Stored records
____

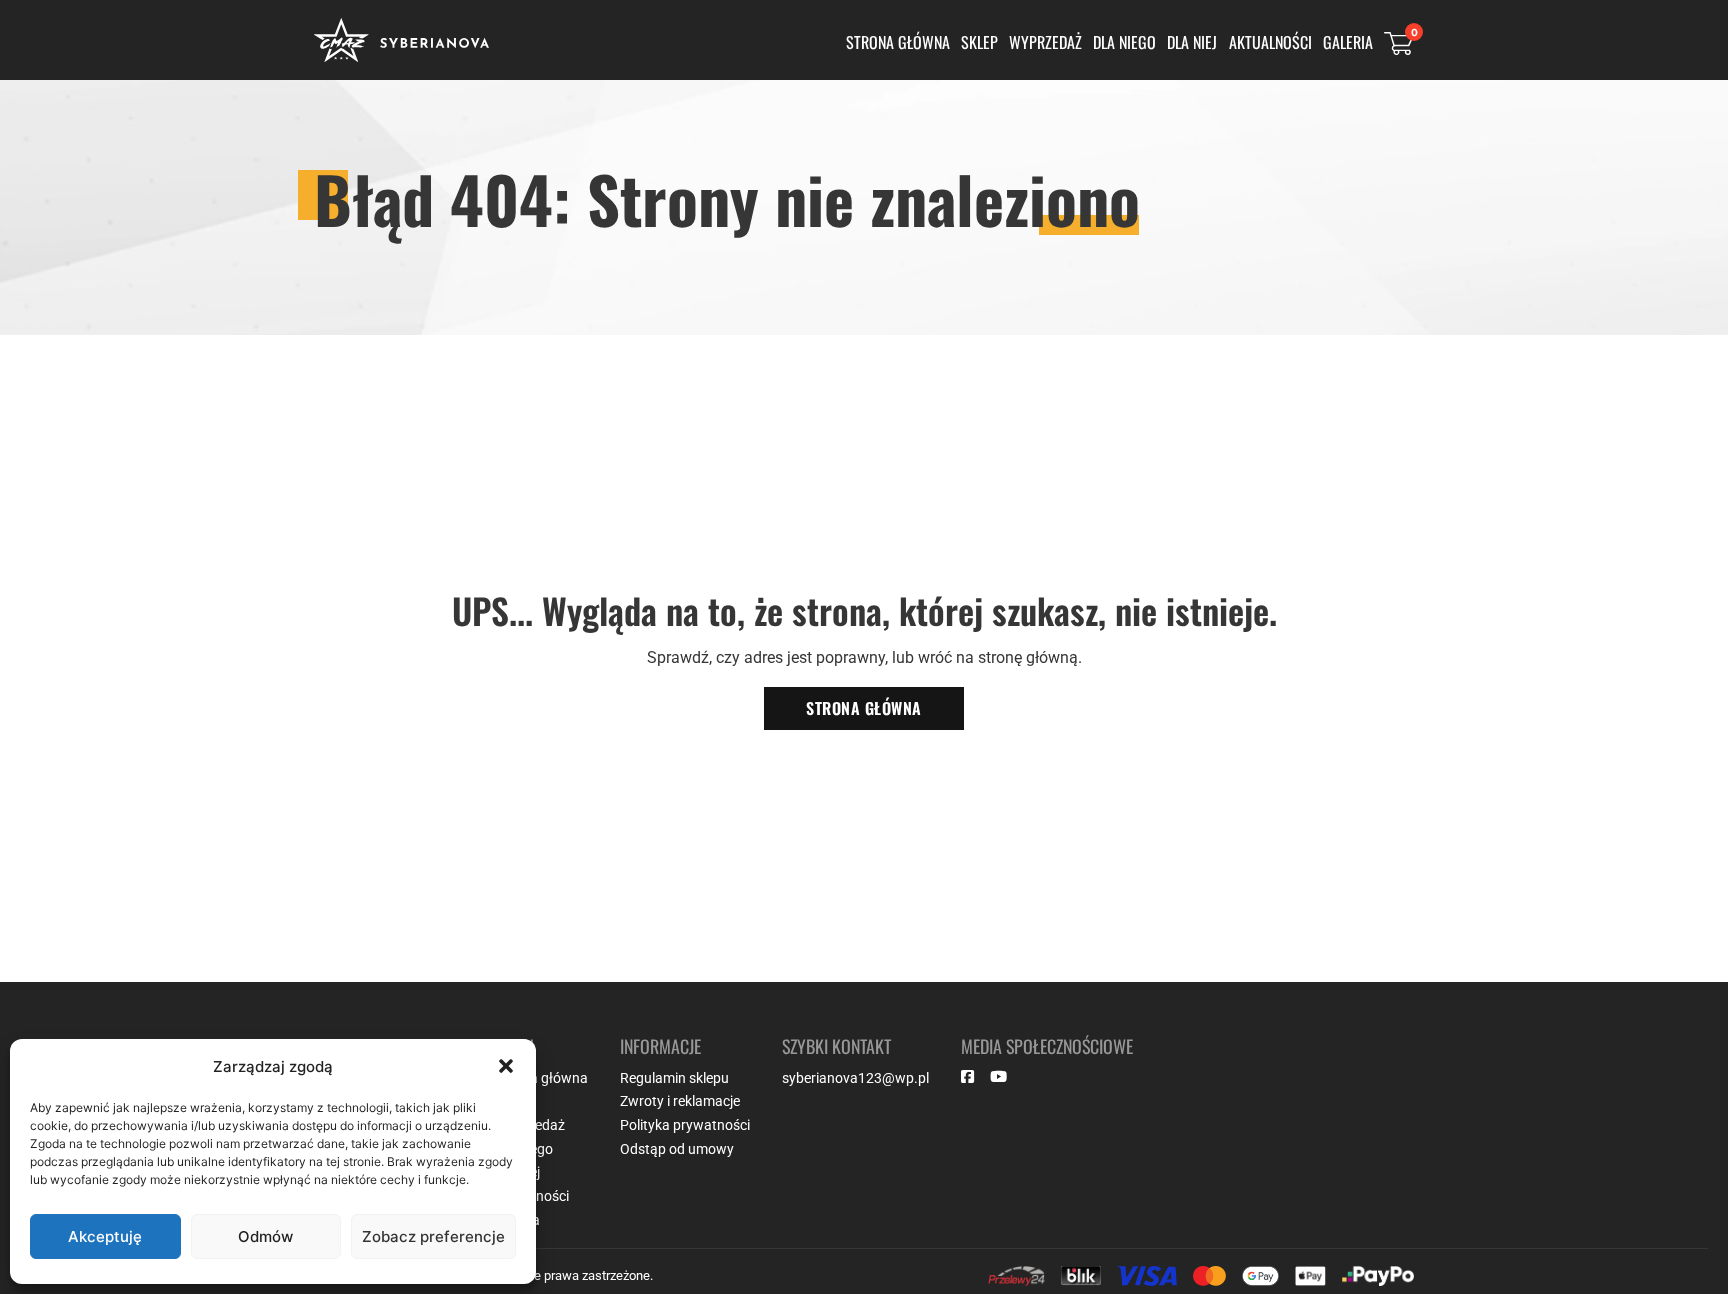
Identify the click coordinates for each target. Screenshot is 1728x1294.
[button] (506, 1066)
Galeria (1348, 42)
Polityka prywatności (685, 1125)
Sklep (979, 42)
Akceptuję (105, 1236)
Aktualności (1270, 42)
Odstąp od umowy (677, 1149)
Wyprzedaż (1045, 42)
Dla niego (1124, 42)
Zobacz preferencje (433, 1236)
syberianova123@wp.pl (855, 1078)
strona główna (864, 708)
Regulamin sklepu (674, 1078)
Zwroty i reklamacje (680, 1101)
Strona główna (898, 42)
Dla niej (1192, 42)
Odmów (265, 1236)
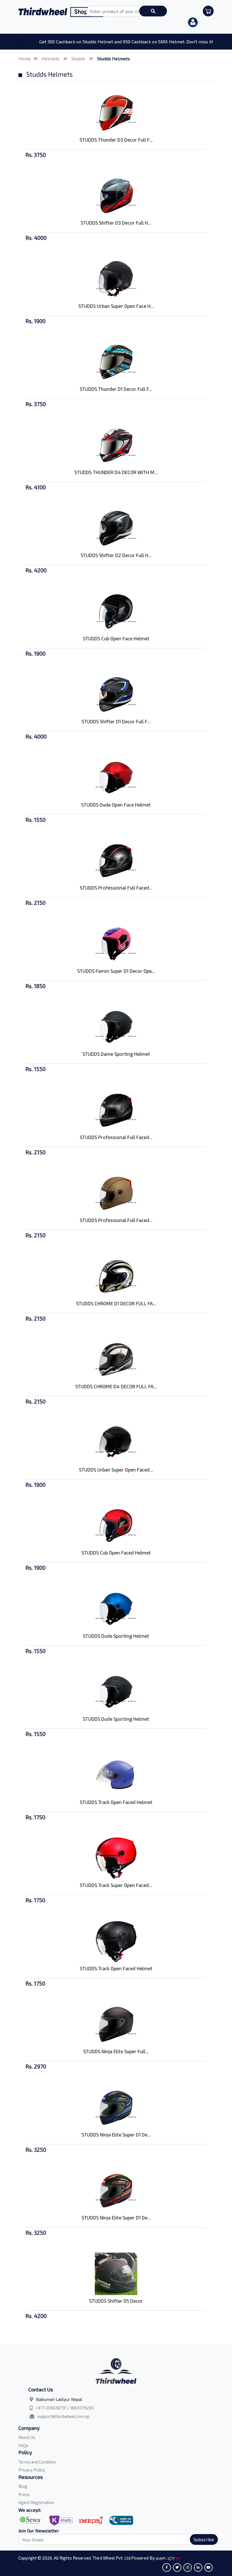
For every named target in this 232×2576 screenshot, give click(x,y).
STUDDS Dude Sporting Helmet (116, 1636)
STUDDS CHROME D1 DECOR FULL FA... (116, 1303)
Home (24, 58)
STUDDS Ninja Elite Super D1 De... (116, 2134)
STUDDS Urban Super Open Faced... (116, 1469)
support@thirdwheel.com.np (63, 2416)
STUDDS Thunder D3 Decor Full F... (116, 139)
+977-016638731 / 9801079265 (64, 2407)
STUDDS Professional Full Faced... (116, 887)
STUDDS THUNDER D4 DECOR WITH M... (116, 472)
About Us (26, 2437)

____

§ WHAT TO WORK ON
Please set down every line of the data above precisely, dropping the images.

§ REPLY
Identify the click coordinates for each target. Screenshot is 1728x1294.
[button] (506, 1066)
Galeria (1348, 42)
Polityka prywatności (685, 1125)
Sklep (979, 42)
Akceptuję (105, 1236)
Aktualności (1270, 42)
Odstąp od umowy (677, 1149)
Wyprzedaż (1045, 42)
Dla niego (1124, 42)
Zobacz preferencje (433, 1236)
syberianova123@wp.pl (855, 1078)
strona główna (864, 708)
Regulamin sklepu (674, 1078)
Zwroty i reklamacje (680, 1101)
Strona główna (898, 42)
Dla niej (1192, 42)
Odmów (265, 1236)
For every named target in this 232×2576 screenshot, give click(x,y).
STUDDS Dude Sporting Helmet (116, 1636)
STUDDS CHROME D1 DECOR FULL FA... (116, 1303)
Home (24, 58)
STUDDS Ninja Elite Super D1 De... (116, 2134)
STUDDS Urban Super Open Faced... (116, 1469)
support@thirdwheel.com.np (63, 2416)
STUDDS Thunder D3 Decor Full F... (116, 139)
+977-016638731 / 9801079265 (64, 2407)
STUDDS Professional Full Faced... (116, 887)
STUDDS THUNDER D4 DECOR WITH M... (116, 472)
About Us (26, 2437)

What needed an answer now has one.